Literary non-fiction is enjoying a surge in visibility and popularity, with memoir, personal essay and lyric essay reaching a wide readership, garnering critical acclaim and winning prizes. Texts that have recently received attention include Maggie Nelson’s The Argonauts, a lyric essay exploring transgender identity; The Lonely City, Olivia Laing’s meditative book on a cluster of mostly gay male artists associated with New York City; Eula Biss’s On Immunity, an erudite and personal essay on infection and motherhood; and Katherine Angel’s formally inventive hybrid text, Unmastered: A Book on Desire, Most Difficult To Tell.

This module will teach you the craft of good literary non-fiction in the first person, exploring the formal, narrative, and ethical questions these texts raise, and put these texts into dialogue with critical and theoretical writings exploring the stakes in writing about the self, identity and subjectivity. We will explore political questions of power, community, speech, responsibility and identity-formation, questions vital for writers to engage with as they explore the creative content, form and voice of their own writing. On whose behalf are they writing? Who are they writing for? What subjectivity can they access and mine when writing from their own lives, given the challenge of Freud and Foucault in particular to notions of the self and truth-telling about that self?
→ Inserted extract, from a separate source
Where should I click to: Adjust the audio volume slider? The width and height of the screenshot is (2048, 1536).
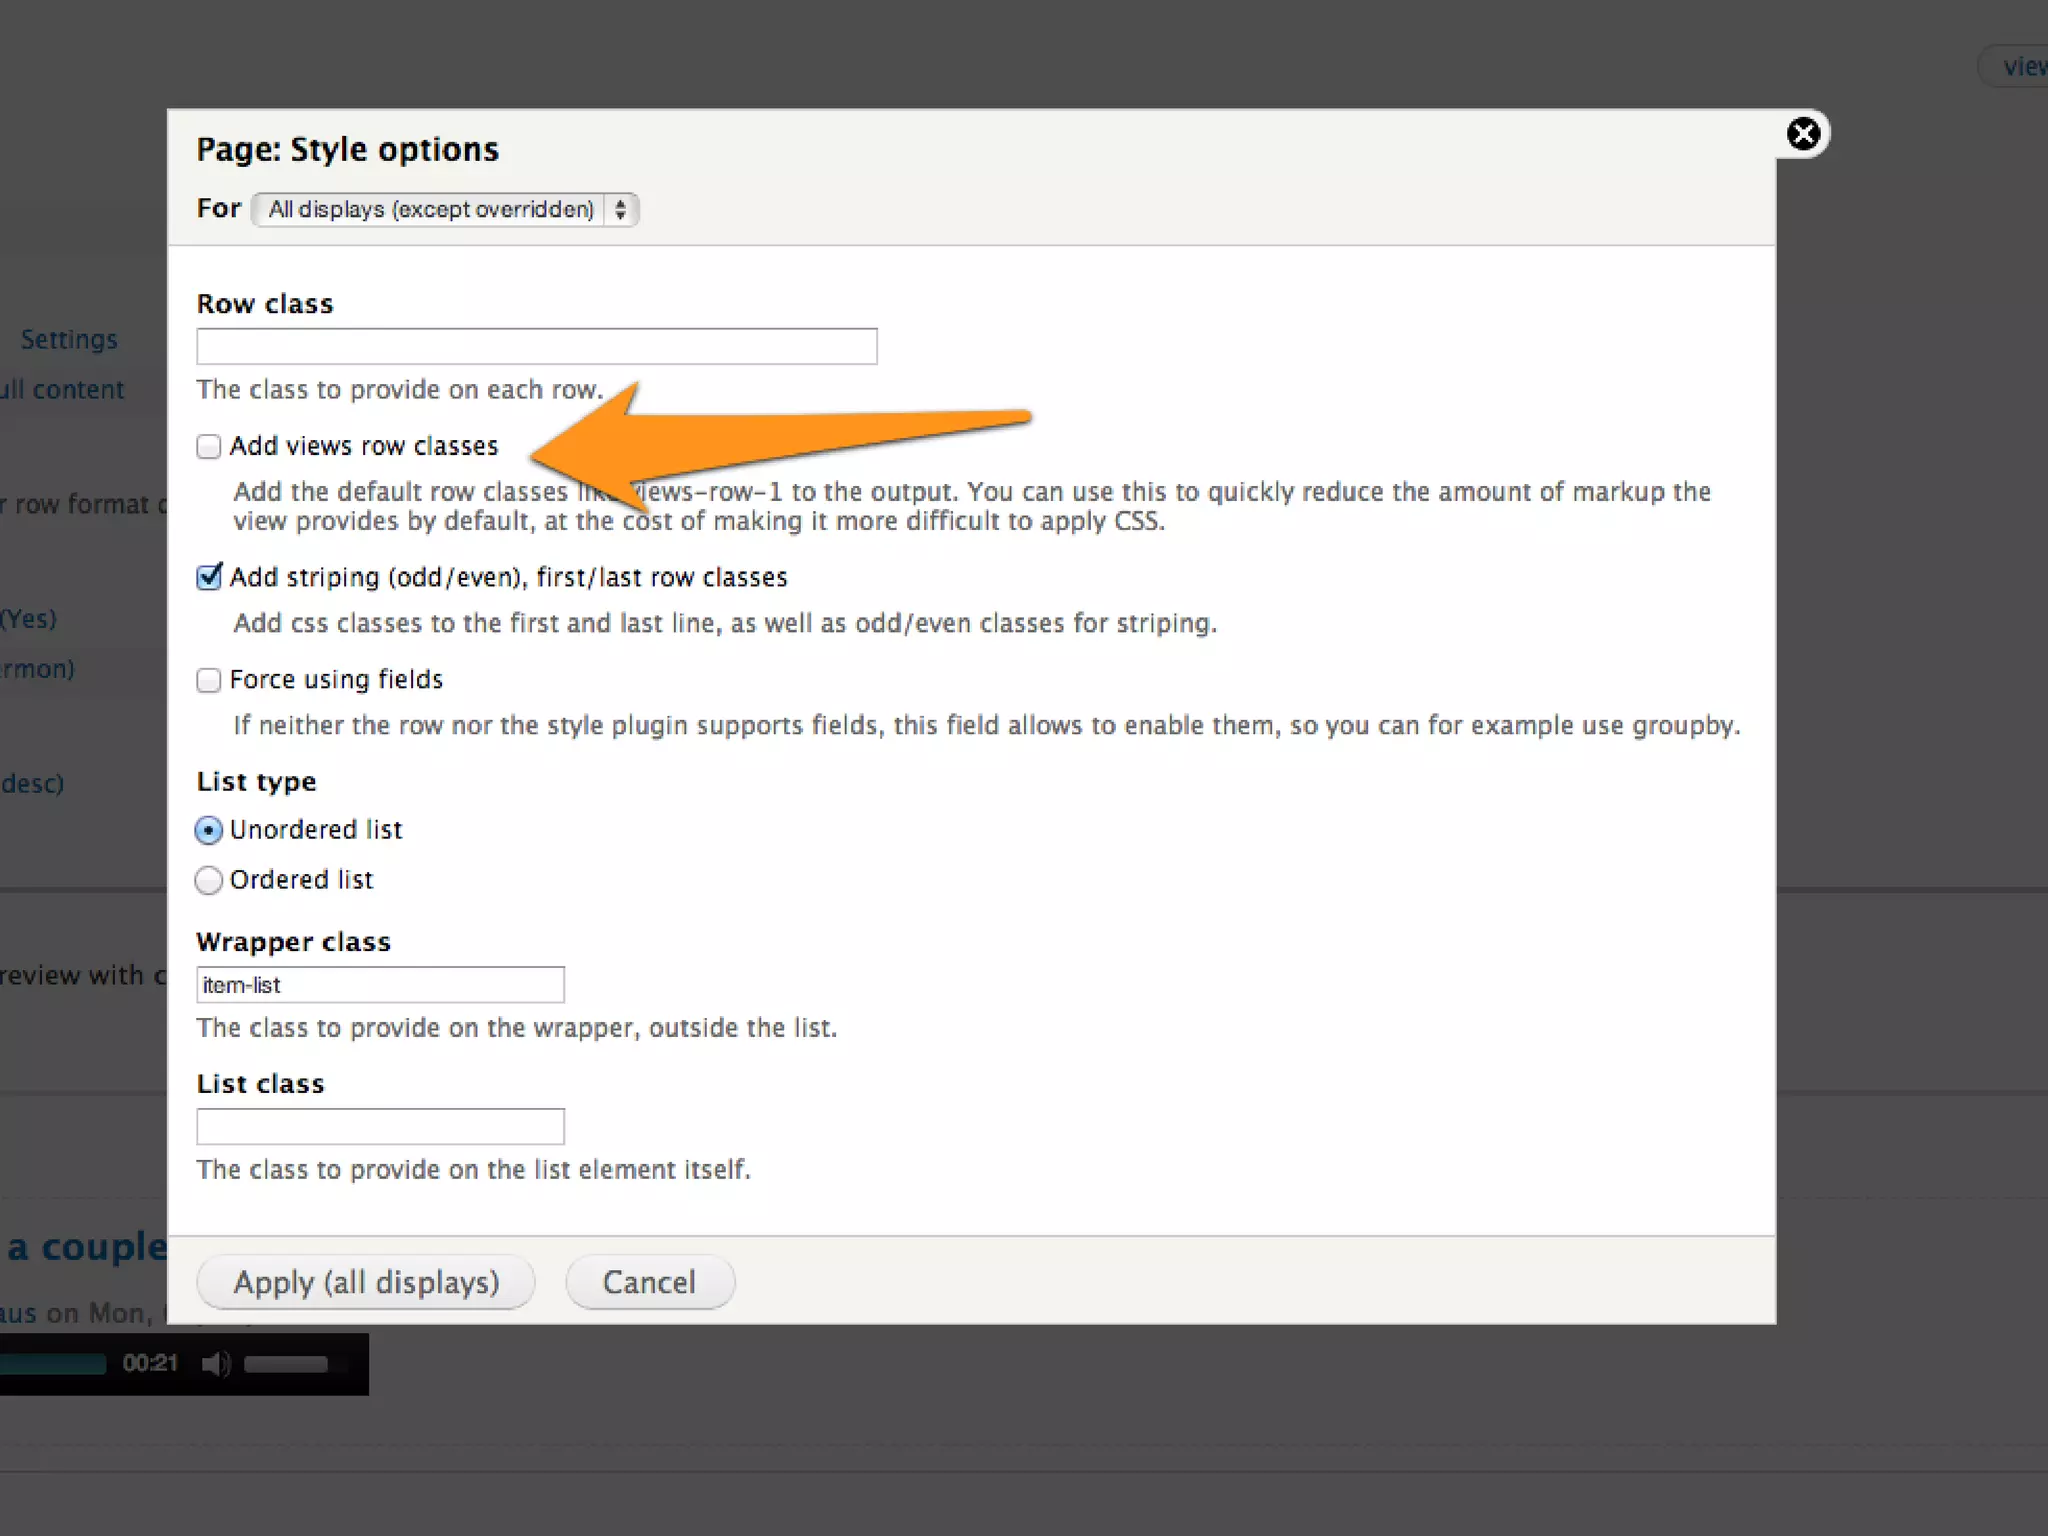click(x=286, y=1364)
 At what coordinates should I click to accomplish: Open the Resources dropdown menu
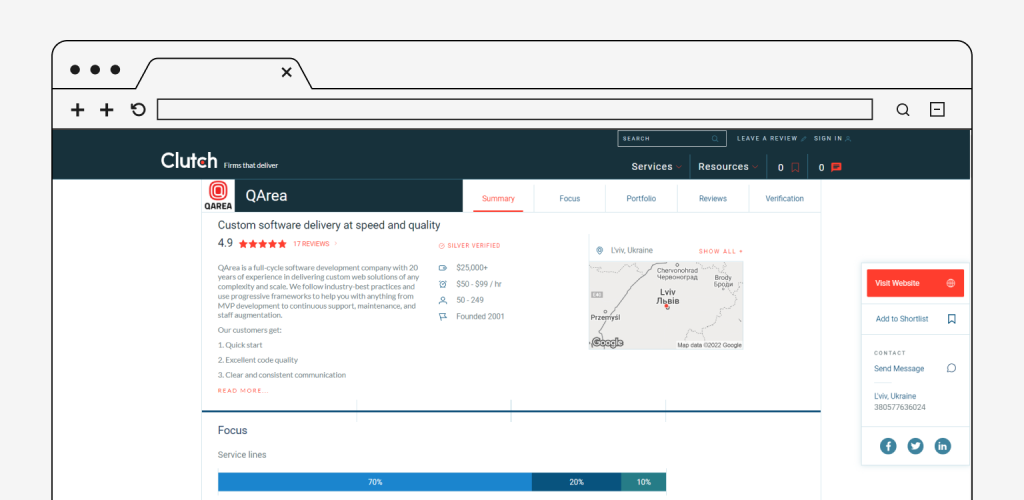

Exploration of these questions, alongside detailed attention to technical questions, will help you develop a rigorous approach to an important literary form.

Indicative module syllabus

  • Introduction: Memoir and The Self
  • Writing about Disability and Illness
  • Writing about Race
  • Writing about Sexuality
  • Writing about Gender
  • Exile, Migration, Belonging
  • Depression
  • Language
  • Writing about Grief

Learning objectives

By the end of this module, you will be able to:

  • demonstrate a familiarity with a range of important contemporary memoirs, lyric essays and personal essays
  • demonstrate a familiarity with some key theoretical concepts (from psychoanalysis, post-structuralism, queer theory, critical race theory) that interact with, challenge and reshape the technical and formal questions the memoir-writer must ask about notions of the self
  • engage critically with familiar accounts and critiques of memoir
  • recognise the distinctive fruitfulness of putting critical and theoretical writing into dialogue with your own writing craft 
  • make connections between the form and content of a critique through reflection on critical texts.